(Data records)
[Start of Attachment]

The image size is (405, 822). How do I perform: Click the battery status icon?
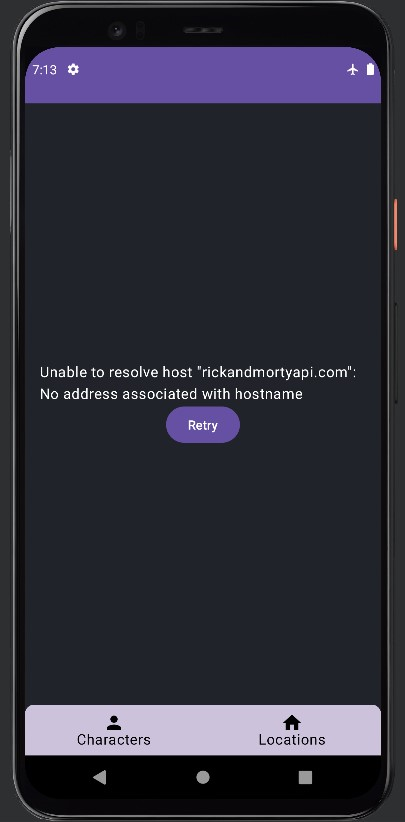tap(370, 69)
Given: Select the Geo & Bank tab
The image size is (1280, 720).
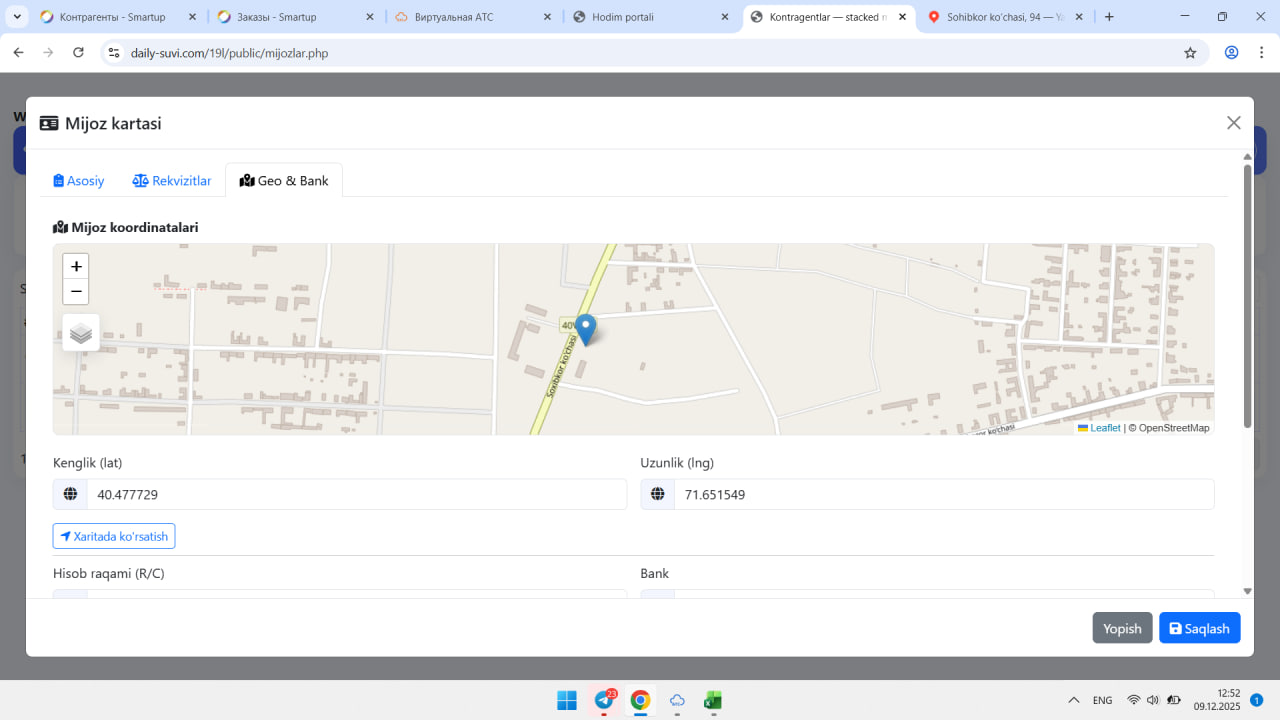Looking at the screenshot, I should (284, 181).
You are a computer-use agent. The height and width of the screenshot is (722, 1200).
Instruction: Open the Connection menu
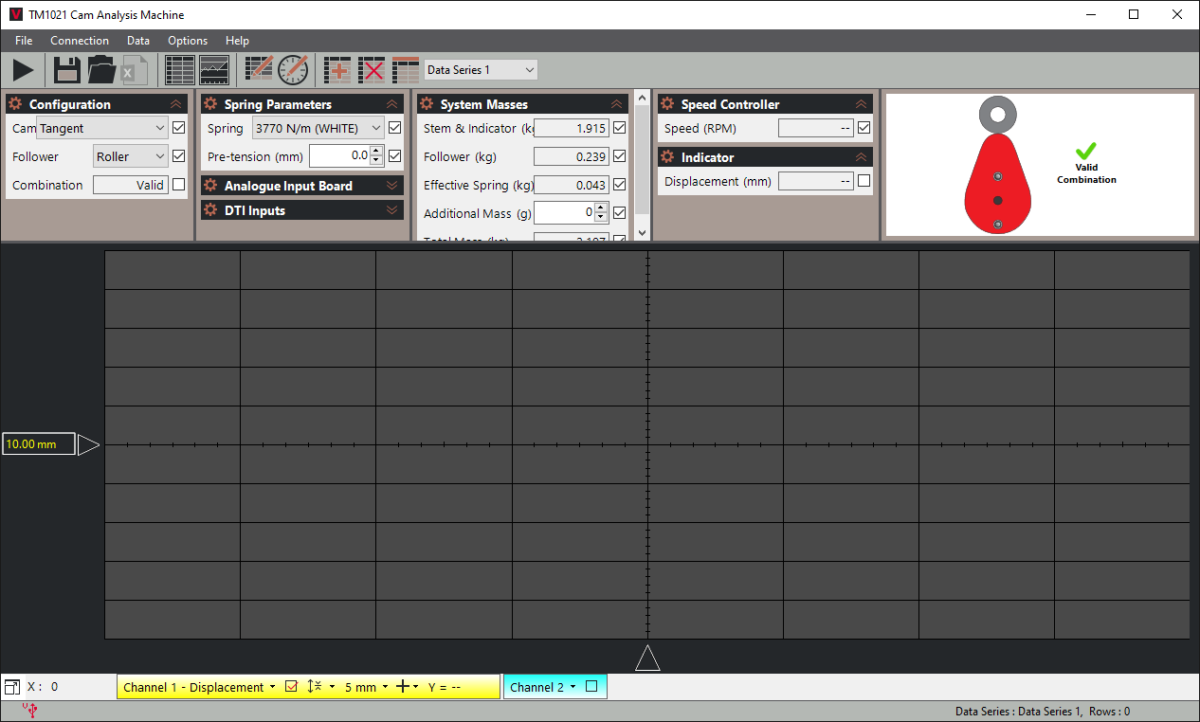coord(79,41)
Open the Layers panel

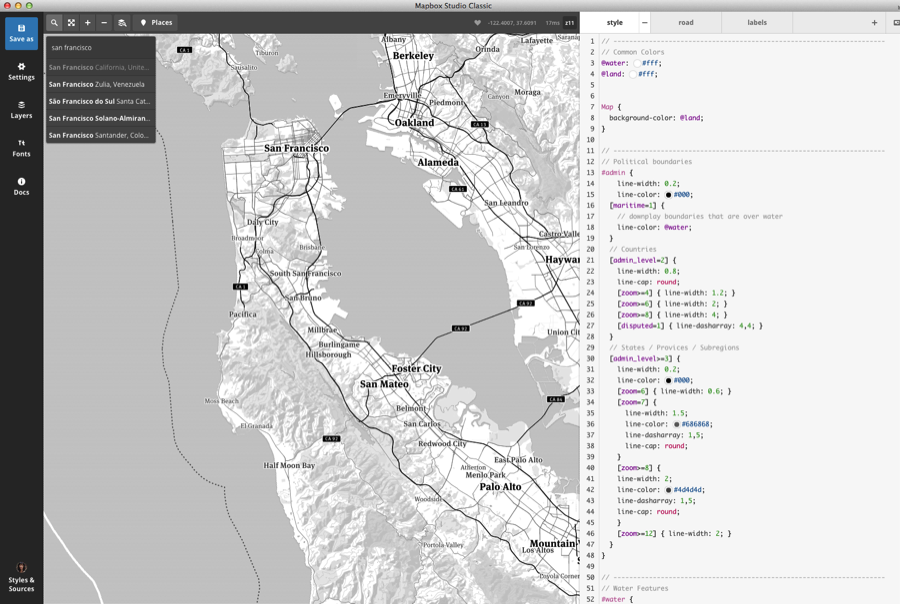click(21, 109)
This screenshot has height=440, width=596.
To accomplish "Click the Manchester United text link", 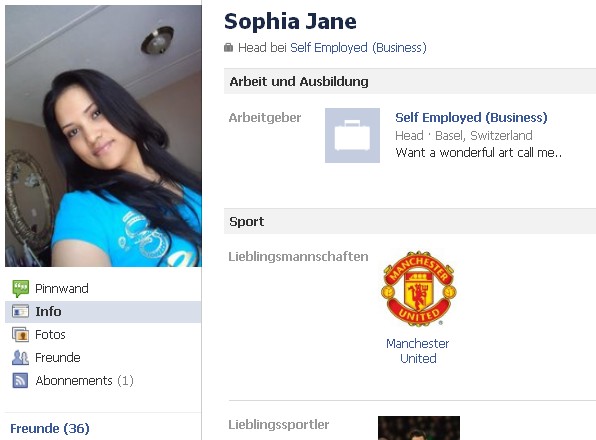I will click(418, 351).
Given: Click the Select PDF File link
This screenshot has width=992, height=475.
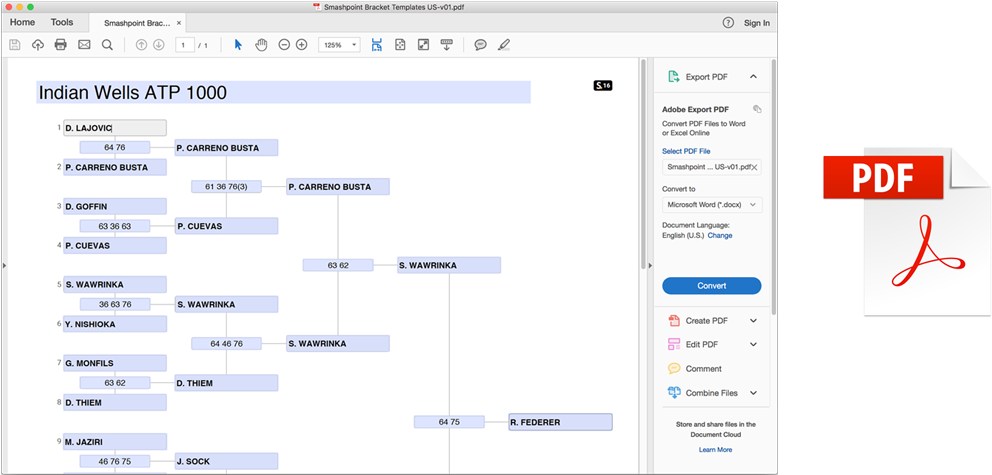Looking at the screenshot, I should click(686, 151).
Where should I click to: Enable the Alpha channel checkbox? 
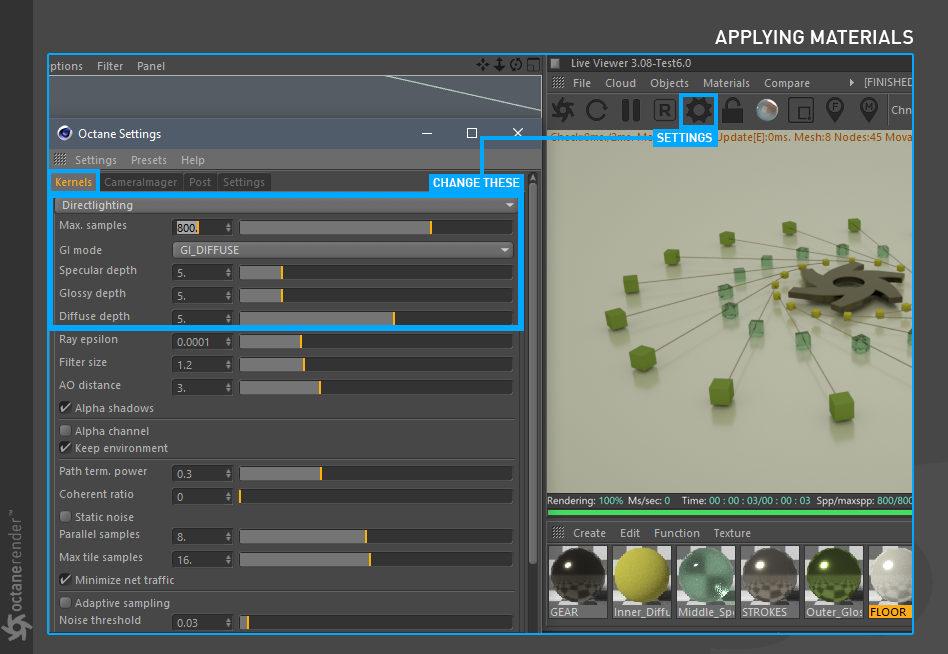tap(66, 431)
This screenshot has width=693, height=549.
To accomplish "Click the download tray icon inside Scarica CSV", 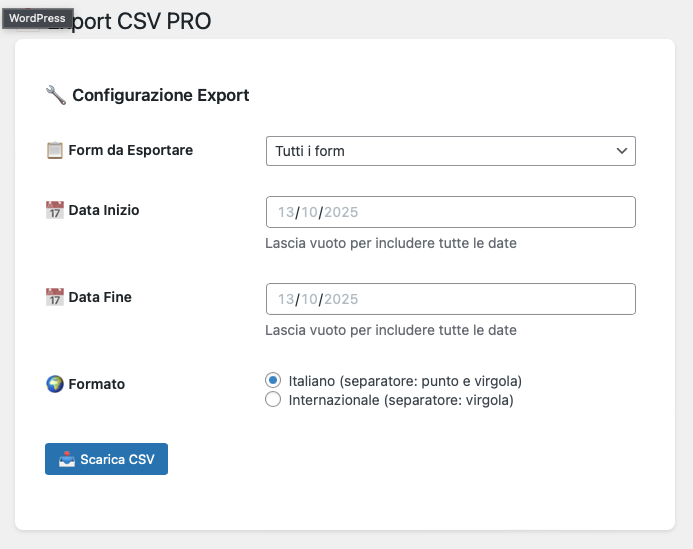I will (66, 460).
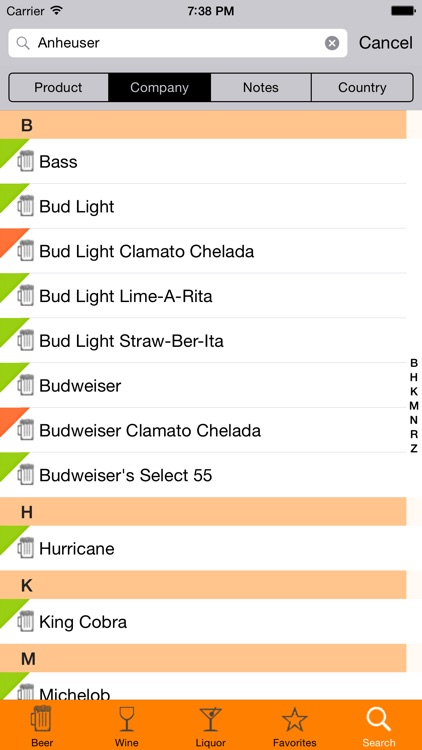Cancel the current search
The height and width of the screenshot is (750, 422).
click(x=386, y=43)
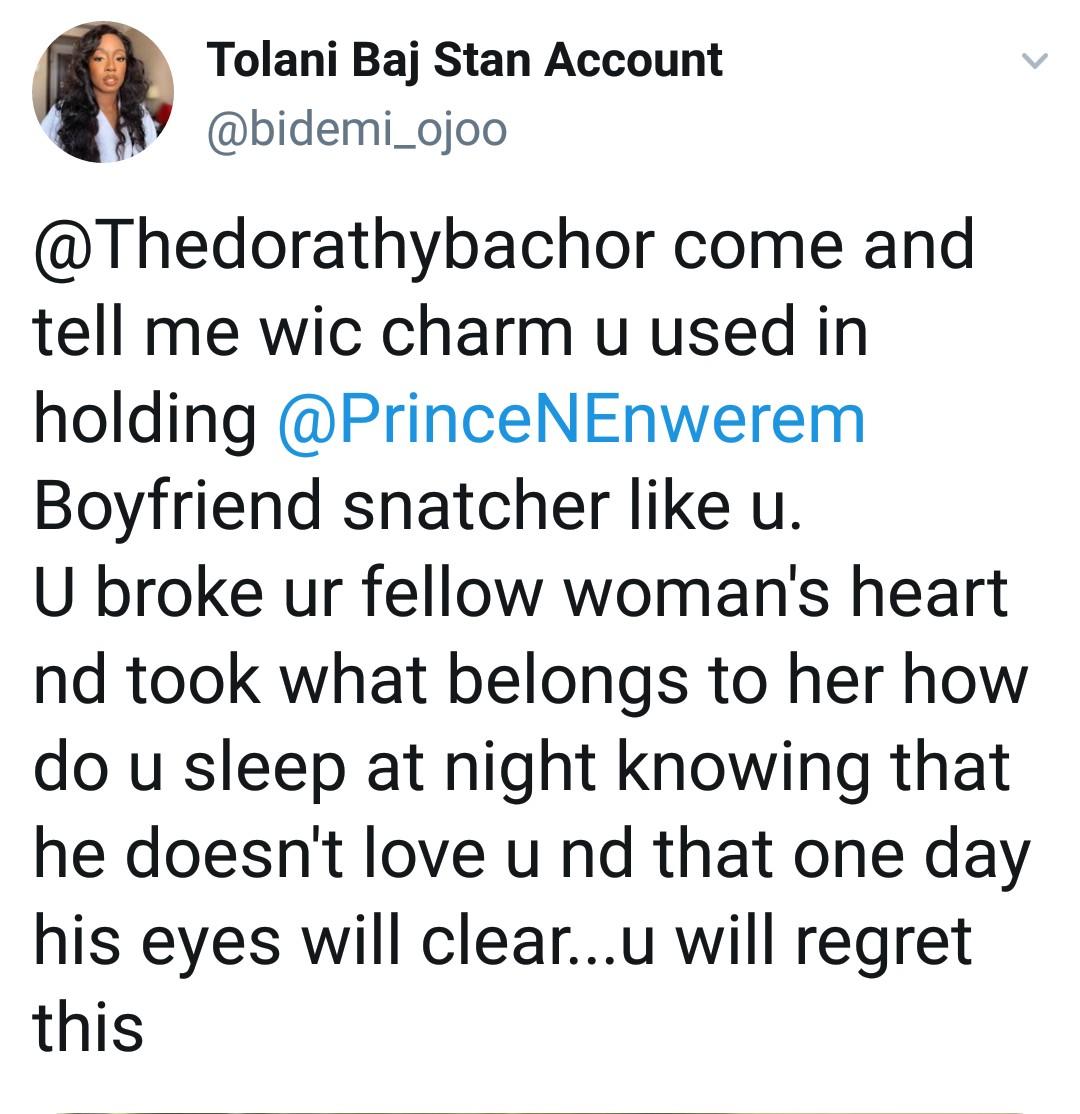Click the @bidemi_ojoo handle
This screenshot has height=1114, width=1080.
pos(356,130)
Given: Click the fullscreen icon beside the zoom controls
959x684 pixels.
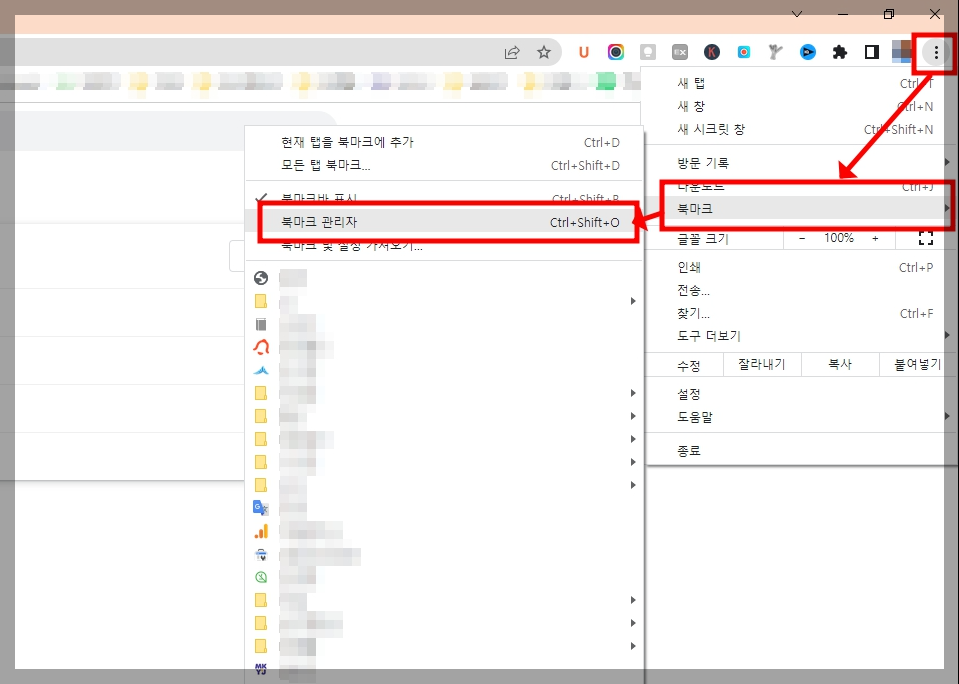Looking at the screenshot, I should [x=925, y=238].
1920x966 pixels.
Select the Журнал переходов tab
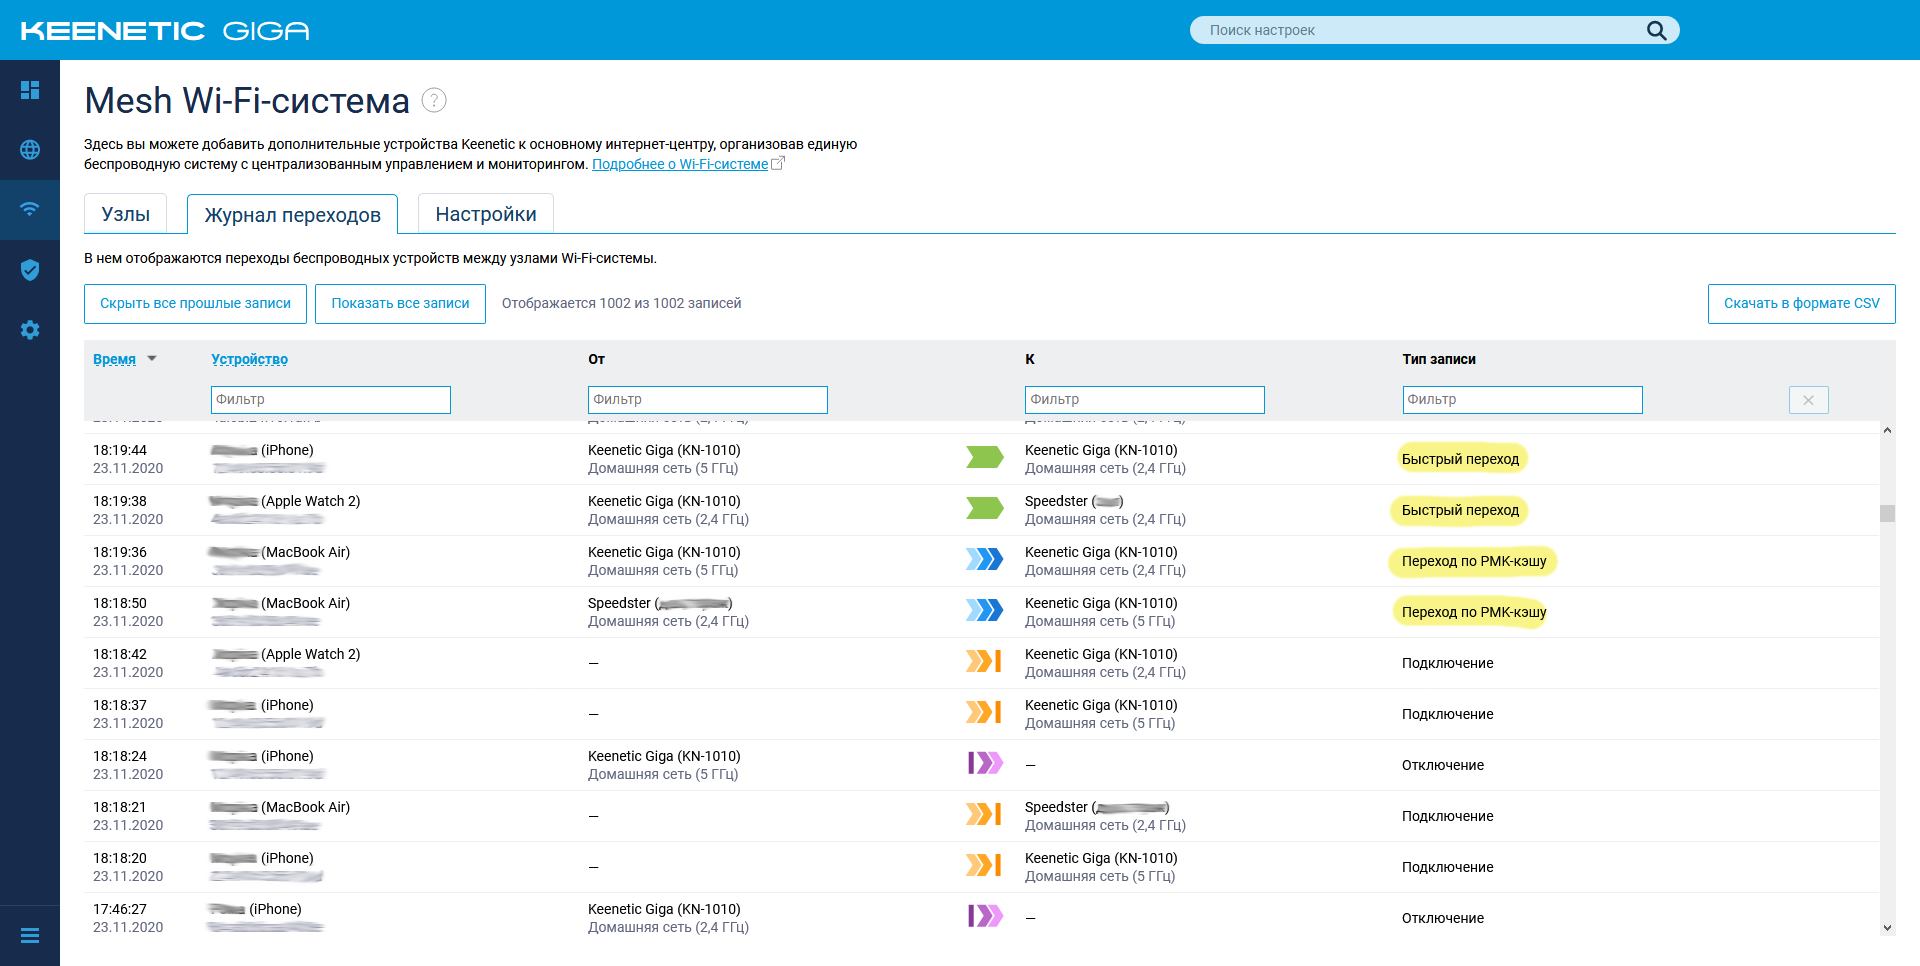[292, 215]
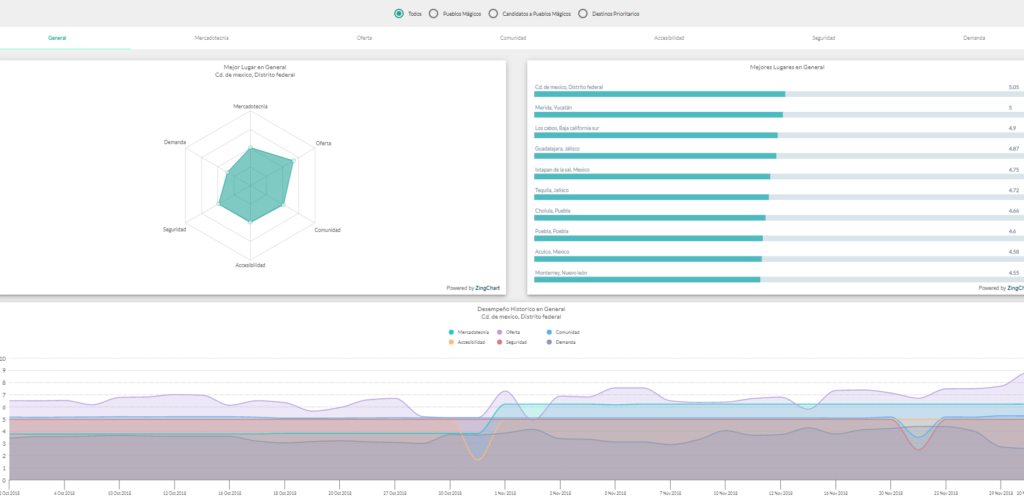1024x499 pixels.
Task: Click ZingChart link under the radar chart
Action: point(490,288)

[End of Attachment]

To do. Once the line holding "Given: Click the fullscreen" is found, copy it and each later line exactly through the end of the data, leaving out the pictures.

Answer space.
Given: Click the fullscreen icon beside the zoom controls
959x684 pixels.
Looking at the screenshot, I should [x=925, y=238].
1920x966 pixels.
Select the Журнал переходов tab
[292, 215]
1024x499 pixels.
Task: Click ZingChart link under the radar chart
Action: point(490,288)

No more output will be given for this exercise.